*** Opening of Supplied passage ***
The Doctor: D. Martyn Lloyd-Jones, Part 1
In this installment, we will begin to tell the story of David Martyn Lloyd-Jones.
Now, before we begin, I need to make two notes of personal disclosure. The first is that the last two pastors I've had were significantly shaped and influenced by Martyn Lloyd-Jones. The pastor I had in Lancaster, Pa., Pastor Michael Rogers at Westminster Presbyterian Church, had two pictures above his desk. One was of Jonathan Edwards and the other was of Lloyd-Jones. My current pastor, R.C. Sproul, heard Lloyd-Jones in Westminster Chapel in London, has read most if not all of Lloyd-Jones' works, and has been significantly influenced by Lloyd-Jones.
The second personal disclosure is that for a few years I was teaching a master of theology course at London Theological Seminary. One of the classrooms had the walls lined with beautiful bookshelves, which were filled with the personal library of Dr. Martyn Lloyd-Jones. It was both inspiring and intimidating to teach a course on Jonathan Edwards while surrounded by the personal library of Lloyd-Jones. Now, on to the story.
Lloyd-Jones was born in Cardiff, Wales, on December 20, 1899. When he was fifteen, his family moved to London. He studied at London's prestigious St. Bartholomew's Hospital, and by the age of twenty-five, he had earned his M.D. and gained membership in the Royal College of Physicians. He excelled in medicine, but he sensed a far greater calling in an entirely different arena. He felt called to be a preacher. So in 1927, he, his wife Bethan, and their two children set off for pastoral ministry. He had learned a diagnostic approach as a doctor, and he applied that training and that precision to understanding the biblical text. He also learned one other thing at the same time he was sensing his call to pastoral ministry: he discovered the Puritans. And it was in reading the rich theological heritage of the Puritans that Lloyd-Jones received his training for the pastorate.
From 1927 to 1938, he pastored a church back in south Wales. In 1938, he moved back to London, and until 1943, he was at Westminster Chapel in London as copastor with G. Campbell Morgan. Morgan retired in 1943 and died two years later, just as World War II was coming to a close. And so, from 1943 until 1968, Lloyd-Jones held forth from the pulpit at Westminster Chapel in the heart of London.
There are really two aspects to Lloyd-Jones' legacy. One is the pulpit and the other has to do with books. And this life is too big for one installment, so we will return to the life of D. Martyn Lloyd-Jones and look at his legacy in the pulpit and his legacy in books.
*** Close of Supplied passage ***
*** Opening of Given information ***
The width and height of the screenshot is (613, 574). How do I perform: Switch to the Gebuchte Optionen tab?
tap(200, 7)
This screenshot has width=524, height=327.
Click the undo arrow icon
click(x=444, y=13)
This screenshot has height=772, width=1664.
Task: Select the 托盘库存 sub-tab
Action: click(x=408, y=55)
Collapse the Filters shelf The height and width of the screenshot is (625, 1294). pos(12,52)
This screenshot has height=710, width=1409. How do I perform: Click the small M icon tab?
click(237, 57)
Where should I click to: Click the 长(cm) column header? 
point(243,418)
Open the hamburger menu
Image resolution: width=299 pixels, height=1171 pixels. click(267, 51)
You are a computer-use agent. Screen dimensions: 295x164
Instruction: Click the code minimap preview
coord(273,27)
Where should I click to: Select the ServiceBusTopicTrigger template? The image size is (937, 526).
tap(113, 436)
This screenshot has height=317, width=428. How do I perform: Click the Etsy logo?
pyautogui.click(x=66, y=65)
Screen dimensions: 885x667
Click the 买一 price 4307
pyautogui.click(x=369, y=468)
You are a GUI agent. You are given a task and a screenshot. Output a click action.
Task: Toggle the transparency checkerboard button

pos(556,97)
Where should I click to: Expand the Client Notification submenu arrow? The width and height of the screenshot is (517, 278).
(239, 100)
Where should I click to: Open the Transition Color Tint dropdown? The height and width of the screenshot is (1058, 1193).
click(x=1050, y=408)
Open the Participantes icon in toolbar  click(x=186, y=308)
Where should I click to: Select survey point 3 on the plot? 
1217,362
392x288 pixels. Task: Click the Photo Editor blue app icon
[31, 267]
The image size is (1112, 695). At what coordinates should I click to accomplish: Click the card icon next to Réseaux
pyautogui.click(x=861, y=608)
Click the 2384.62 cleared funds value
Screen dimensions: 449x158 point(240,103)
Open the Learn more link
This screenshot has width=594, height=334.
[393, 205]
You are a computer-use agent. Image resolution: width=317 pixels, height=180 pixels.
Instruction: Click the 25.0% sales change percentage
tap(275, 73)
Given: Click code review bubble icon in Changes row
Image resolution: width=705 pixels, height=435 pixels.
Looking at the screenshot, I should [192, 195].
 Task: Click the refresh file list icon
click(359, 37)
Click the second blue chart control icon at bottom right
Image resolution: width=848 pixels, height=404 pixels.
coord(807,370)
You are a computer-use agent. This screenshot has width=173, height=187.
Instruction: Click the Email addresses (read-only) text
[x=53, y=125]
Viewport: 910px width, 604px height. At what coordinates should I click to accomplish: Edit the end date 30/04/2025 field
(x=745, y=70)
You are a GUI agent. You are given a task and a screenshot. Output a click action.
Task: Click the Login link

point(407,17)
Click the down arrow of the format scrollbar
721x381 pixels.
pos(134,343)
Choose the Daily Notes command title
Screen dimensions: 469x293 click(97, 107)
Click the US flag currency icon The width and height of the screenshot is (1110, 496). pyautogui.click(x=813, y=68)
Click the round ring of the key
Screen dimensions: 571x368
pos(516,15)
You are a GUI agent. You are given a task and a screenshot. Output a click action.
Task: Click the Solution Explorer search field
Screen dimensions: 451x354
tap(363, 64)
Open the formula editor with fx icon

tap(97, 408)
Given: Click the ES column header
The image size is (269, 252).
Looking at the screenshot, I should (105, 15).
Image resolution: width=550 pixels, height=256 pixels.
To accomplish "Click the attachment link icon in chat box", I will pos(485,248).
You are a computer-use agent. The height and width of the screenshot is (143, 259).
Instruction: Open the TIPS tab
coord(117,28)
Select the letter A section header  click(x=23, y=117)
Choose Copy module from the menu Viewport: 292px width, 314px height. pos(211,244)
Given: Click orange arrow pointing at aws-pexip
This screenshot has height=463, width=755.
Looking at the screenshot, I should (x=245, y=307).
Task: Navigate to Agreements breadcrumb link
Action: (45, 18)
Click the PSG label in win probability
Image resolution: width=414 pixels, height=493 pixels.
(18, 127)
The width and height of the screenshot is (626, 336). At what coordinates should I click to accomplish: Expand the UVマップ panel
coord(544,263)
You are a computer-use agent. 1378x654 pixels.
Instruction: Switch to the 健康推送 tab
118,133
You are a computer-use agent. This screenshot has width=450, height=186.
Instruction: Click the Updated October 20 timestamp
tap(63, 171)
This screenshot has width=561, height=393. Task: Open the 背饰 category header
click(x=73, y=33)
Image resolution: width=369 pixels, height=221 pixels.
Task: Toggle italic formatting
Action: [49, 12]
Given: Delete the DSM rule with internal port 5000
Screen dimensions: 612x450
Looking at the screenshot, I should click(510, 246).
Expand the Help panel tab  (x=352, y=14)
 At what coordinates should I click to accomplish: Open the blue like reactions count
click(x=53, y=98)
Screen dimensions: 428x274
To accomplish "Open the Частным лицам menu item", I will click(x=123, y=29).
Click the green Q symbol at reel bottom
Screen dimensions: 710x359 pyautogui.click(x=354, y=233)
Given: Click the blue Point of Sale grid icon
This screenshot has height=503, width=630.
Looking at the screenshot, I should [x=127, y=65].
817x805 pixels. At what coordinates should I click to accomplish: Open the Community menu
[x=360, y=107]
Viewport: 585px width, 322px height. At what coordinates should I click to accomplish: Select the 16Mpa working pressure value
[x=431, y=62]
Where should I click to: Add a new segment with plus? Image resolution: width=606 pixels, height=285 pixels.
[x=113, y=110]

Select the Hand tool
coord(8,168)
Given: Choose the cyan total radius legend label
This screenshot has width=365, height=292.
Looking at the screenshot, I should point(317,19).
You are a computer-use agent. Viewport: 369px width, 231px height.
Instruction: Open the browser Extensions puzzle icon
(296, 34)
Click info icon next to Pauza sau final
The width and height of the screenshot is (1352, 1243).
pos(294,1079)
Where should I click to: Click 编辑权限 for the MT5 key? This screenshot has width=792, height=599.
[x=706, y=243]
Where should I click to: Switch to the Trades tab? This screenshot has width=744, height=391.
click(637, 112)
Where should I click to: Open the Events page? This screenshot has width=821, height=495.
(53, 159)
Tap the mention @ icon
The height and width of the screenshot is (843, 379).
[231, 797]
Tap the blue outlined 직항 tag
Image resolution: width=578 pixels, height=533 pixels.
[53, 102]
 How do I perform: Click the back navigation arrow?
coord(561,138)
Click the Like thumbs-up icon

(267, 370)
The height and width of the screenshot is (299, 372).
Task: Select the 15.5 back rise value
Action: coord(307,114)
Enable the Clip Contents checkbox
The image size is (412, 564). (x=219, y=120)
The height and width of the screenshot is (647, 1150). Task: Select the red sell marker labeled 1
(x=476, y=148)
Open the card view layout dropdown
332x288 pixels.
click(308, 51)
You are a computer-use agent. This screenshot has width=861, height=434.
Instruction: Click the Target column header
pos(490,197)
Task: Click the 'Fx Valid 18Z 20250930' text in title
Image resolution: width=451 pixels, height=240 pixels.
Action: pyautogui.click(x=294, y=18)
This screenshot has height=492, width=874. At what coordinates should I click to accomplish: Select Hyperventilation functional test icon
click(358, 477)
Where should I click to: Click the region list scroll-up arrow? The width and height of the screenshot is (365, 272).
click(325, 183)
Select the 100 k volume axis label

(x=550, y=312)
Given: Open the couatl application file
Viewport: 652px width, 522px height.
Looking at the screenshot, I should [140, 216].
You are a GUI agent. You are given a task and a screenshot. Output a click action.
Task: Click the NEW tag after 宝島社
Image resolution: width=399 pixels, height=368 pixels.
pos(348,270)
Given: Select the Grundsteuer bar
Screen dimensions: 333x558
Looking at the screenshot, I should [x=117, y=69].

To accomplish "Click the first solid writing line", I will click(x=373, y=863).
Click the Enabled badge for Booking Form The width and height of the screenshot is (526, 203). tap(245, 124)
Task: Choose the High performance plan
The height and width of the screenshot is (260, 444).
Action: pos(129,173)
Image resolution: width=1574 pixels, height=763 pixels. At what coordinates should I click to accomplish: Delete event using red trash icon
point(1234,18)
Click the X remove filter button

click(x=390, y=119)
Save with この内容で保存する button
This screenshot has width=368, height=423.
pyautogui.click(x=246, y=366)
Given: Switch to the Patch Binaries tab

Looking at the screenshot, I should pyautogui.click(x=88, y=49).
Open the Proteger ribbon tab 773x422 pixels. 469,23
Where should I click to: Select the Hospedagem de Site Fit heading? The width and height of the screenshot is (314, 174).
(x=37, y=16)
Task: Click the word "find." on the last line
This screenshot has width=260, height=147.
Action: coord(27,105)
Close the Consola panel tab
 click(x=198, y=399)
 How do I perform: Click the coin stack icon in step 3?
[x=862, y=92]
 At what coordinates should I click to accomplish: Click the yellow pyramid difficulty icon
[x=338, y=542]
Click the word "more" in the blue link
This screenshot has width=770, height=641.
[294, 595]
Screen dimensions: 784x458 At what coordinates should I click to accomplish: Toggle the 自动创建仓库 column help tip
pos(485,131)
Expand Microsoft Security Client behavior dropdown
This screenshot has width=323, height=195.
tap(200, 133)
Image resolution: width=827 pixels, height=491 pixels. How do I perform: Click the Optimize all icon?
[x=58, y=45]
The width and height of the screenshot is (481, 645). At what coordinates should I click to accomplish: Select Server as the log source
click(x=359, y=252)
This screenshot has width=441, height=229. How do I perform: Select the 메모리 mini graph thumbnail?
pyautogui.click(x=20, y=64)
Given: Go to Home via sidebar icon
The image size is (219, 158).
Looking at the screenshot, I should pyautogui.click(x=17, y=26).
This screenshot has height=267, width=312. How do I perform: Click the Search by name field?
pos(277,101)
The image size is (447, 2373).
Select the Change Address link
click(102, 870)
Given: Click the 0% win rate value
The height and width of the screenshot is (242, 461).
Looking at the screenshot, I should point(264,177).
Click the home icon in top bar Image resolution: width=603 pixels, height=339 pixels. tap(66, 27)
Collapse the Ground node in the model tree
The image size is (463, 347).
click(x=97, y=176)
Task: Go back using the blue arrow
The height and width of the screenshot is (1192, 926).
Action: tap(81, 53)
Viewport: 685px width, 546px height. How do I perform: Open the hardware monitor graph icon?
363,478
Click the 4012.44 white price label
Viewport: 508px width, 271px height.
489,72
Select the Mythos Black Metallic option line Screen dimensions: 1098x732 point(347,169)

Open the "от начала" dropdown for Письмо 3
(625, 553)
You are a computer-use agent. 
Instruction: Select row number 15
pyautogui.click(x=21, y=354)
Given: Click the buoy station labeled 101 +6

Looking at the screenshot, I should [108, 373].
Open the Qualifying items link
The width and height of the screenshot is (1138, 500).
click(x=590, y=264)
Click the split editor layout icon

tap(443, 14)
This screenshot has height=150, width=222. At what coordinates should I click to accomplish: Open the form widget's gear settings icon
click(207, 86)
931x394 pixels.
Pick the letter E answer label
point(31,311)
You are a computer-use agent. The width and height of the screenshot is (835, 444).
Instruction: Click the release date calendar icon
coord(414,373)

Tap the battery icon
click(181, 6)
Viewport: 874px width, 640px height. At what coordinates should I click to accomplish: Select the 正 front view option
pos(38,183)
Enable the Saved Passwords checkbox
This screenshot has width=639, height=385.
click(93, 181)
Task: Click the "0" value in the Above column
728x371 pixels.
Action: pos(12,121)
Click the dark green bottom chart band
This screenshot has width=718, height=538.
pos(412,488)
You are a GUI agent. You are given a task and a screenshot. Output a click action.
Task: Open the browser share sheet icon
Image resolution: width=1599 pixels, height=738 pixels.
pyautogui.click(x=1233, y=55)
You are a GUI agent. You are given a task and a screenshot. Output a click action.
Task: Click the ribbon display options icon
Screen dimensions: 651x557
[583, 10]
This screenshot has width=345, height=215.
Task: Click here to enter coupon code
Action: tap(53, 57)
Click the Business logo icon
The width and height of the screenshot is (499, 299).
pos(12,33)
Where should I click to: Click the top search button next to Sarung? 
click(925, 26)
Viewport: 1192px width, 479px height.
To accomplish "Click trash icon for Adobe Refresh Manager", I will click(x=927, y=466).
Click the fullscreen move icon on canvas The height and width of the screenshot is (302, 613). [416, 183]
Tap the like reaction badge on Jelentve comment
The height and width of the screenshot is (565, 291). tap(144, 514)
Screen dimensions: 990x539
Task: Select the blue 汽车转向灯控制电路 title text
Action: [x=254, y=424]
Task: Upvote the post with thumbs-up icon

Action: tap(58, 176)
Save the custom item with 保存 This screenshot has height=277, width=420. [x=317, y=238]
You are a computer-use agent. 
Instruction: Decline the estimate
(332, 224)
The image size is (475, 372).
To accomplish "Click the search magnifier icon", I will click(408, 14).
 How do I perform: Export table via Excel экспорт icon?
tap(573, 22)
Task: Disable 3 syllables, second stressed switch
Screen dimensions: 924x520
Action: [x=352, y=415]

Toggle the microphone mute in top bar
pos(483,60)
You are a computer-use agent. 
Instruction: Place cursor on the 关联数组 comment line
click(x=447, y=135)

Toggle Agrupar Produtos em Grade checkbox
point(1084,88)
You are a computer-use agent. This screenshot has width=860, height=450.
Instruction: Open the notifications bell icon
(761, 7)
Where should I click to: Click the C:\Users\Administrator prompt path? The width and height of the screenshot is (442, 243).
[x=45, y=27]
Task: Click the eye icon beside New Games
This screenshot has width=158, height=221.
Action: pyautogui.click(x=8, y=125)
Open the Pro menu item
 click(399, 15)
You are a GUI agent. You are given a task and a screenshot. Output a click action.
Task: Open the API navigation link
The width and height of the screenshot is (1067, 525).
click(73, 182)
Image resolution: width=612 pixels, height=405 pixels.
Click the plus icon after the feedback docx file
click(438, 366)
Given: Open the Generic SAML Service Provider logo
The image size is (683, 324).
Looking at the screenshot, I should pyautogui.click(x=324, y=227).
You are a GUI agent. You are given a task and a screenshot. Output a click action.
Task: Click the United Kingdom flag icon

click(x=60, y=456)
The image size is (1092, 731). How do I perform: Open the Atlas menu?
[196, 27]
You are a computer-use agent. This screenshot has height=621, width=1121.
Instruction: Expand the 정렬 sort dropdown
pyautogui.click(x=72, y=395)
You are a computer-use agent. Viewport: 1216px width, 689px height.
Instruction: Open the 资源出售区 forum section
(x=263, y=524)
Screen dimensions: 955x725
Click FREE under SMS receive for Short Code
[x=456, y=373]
*** Close of Given information ***
__List of tasks__
[1] According to the piece on Martyn Lloyd-Jones, why did Lloyd-Jones preach from the Westminster Chapel pulpit without a copastor from 1943 onward?
[2] Reproduce the piece on Martyn Lloyd-Jones from "Now, before we" to "influenced by Lloyd-Jones.".

__Per-task answers__
[1] G. Campbell Morgan, who had been copastor with Lloyd-Jones at Westminster Chapel since 1938, retired in 1943. Lloyd-Jones then held that pulpit until 1968.

[2]
Now, before we begin, I need to make two notes of personal disclosure. The first is that the last two pastors I've had were significantly shaped and influenced by Martyn Lloyd-Jones. The pastor I had in Lancaster, Pa., Pastor Michael Rogers at Westminster Presbyterian Church, had two pictures above his desk. One was of Jonathan Edwards and the other was of Lloyd-Jones. My current pastor, R.C. Sproul, heard Lloyd-Jones in Westminster Chapel in London, has read most if not all of Lloyd-Jones' works, and has been significantly influenced by Lloyd-Jones.